___ FRAGMENT TEKSTU ___
Alpy Włoskie latem. Spacer po alpejskiej łące
Alpy Włoskie latem żyją. Kolorami i zapachami. Życie jest pełen spotkań. Raz po raz zachwycamy się naturą i stajemy się niemal jej cząstką. Kolory, cienie, spokój i bezruch dotykają duszy. Ten artykuł zabierze Cię w nieco poetycką podróż, w czasie której spotkasz cuda natury na alpejskiej łące.
Spis treści
- Łąka latem w Alpach pachnie obłędnie
- Cud natury – łąka w Alpach Włoskich
- Alpy Włoskie – płoną ich szczyty
- Alpy Włoskie zachwycają przez cały rok
- Nocleg w Alpach latem
Łąka latem w Alpach pachnie obłędnie
Góry są milczącymi mistrzami i wyciszają wędrowców. Refleksy znad jeziora, ostry wiatr na stoku lub szczycie góry, jasność poranka, magia codziennego zachodu słońca – cały czas mamy oczy otwarte na piękno natury i przyrody.
Alpejska łąka jest jak kolorowy sen. Gdy się w niej zanurzysz sprawisz, że Twoje sny i marzenia wnikną do Twojego wnętrza.
Cud natury – łąka w Alpach Włoskich
Lilia jest mistrzem transformacji. W lipcu zachwyca pięknem w pełnym rozkwicie, a po wyschnięciu staje się bardzo pożądanym motywem dla fotografów.
Cudowny świat orchidei. Egzotyczne piękności czują się jak w domu na surowych pastwiskach. Ich piękno jest chronione – większość storczyków jest objęta ochroną. Zaszywają się wśród wysokich traw i czerpią energię do życia z pobliskich drzew.
Albo wyciągają swoje fioletowe główki do słońca, kusząc potencjalnych „klientów” – niektóre gatunki znakomicie podnoszą męską potencję.
Prawdziwa wielkość natury uwidacznia się w najmniejszych detalach, wystarczy tylko poszperać wśród zieleni porankiem, aby odkryć miniaturowe piękności.
Kiedy kwitnie szarotka alpejska?
Przyroda potrafi zadziwić w każdym momencie. Na łąkach rozpościerających się na ponad 2 tysięcy metrów n.p.m rozgościły się rośliny, które – do tej pory – utożsamiałam z dolinami: kaczeńce, goryczka, niezapominajka.
A wśród nich, coraz rzadziej spotykana w naturalnym środowisku Szarotka Alpejska – (Stella Alpina wł., Edelweiß niem.) – ulubiony kwiat cesarzowej Sissi, która zakwita pod koniec czerwca i kwitnie do sierpnia.
Sissi używała preparatów z wyciągami z szarotki alpejskiej do pielęgnacji ciała. Cała roślinka jest niezwykle bogata – posiada ponad 40 aktywnych składników.
Nazywała go „kwiatem miłości dla skóry” i to dzięki niej Szarotka Alpejska się symbolem Alp i znaczkiem zamieszczanym w najprzeróżniejszych miejscach i na wielu produktach.
Sporo firm produkuje kosmetyki z wyciągiem z Szarotki Alpejskiej, reklamowane jako kremy Sissi! Ależ potężna jest moc legendy Sissi, jeśli uzmysłowimy sobie, że cesarzowa zmarła w 1898 roku.
___ MATERIAŁ ŹRÓDŁOWY ___
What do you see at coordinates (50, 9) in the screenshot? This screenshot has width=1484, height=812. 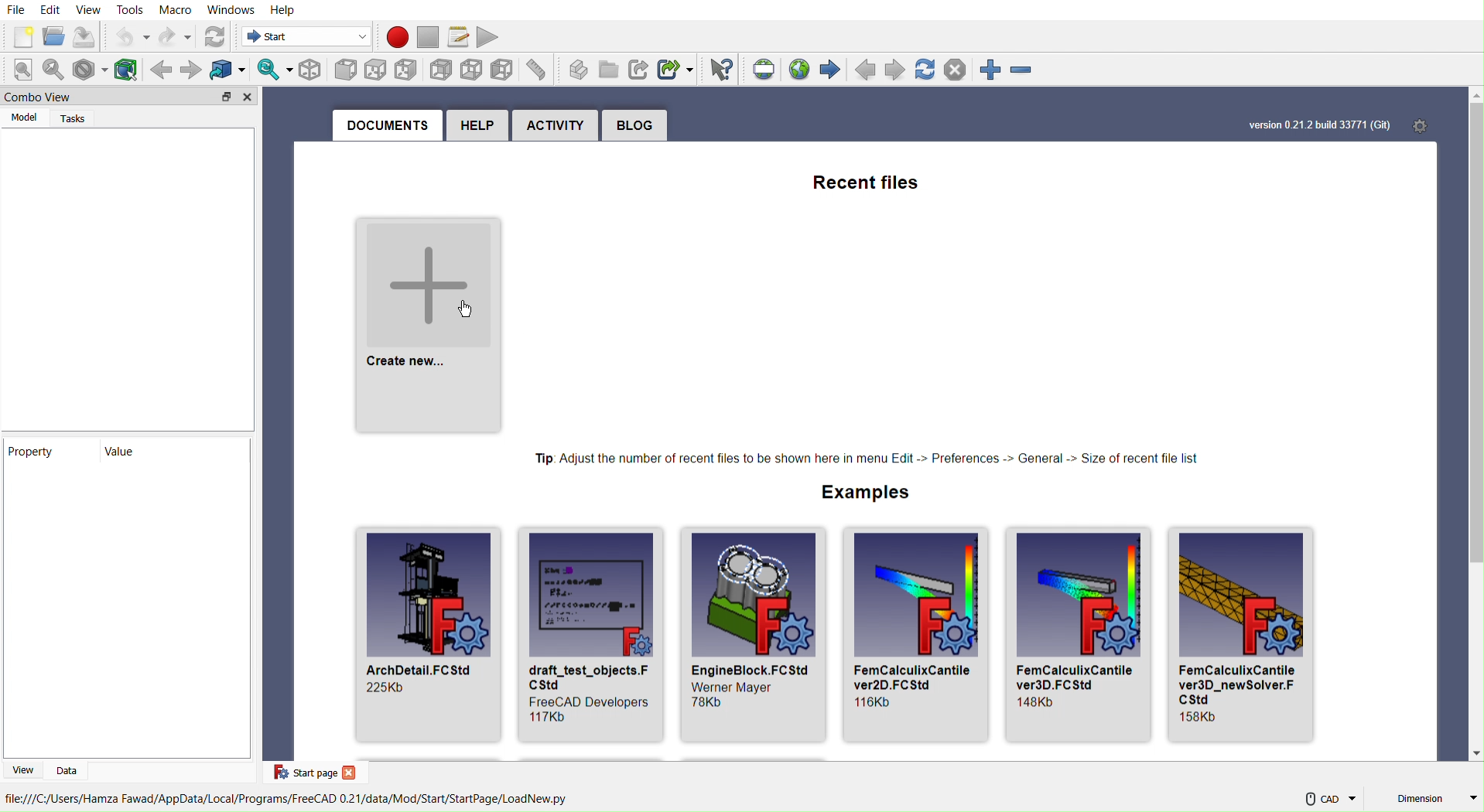 I see `Edit` at bounding box center [50, 9].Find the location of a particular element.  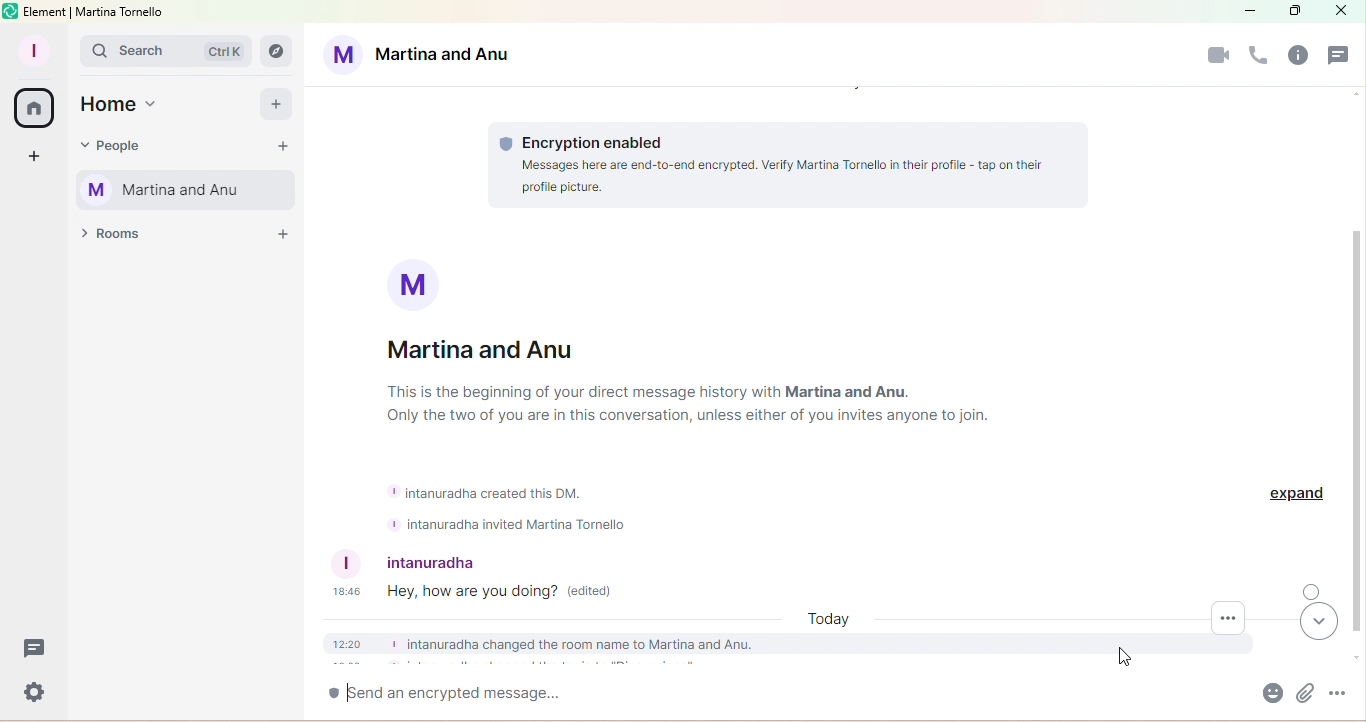

Threads is located at coordinates (1340, 57).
___
Zapisz w formie krótkiej listy akapit tekstu o alpejskiej łące, który zaczyna się od słów „Cudowny świat orchidei”. Zachowaj jego najważniejsze fakty.

- Storczyki to egzotyczne piękności, które dobrze czują się na surowych pastwiskach.
- Większość storczyków jest objęta ochroną.
- Kryją się wśród wysokich traw.
- Energię do życia czerpią z pobliskich drzew.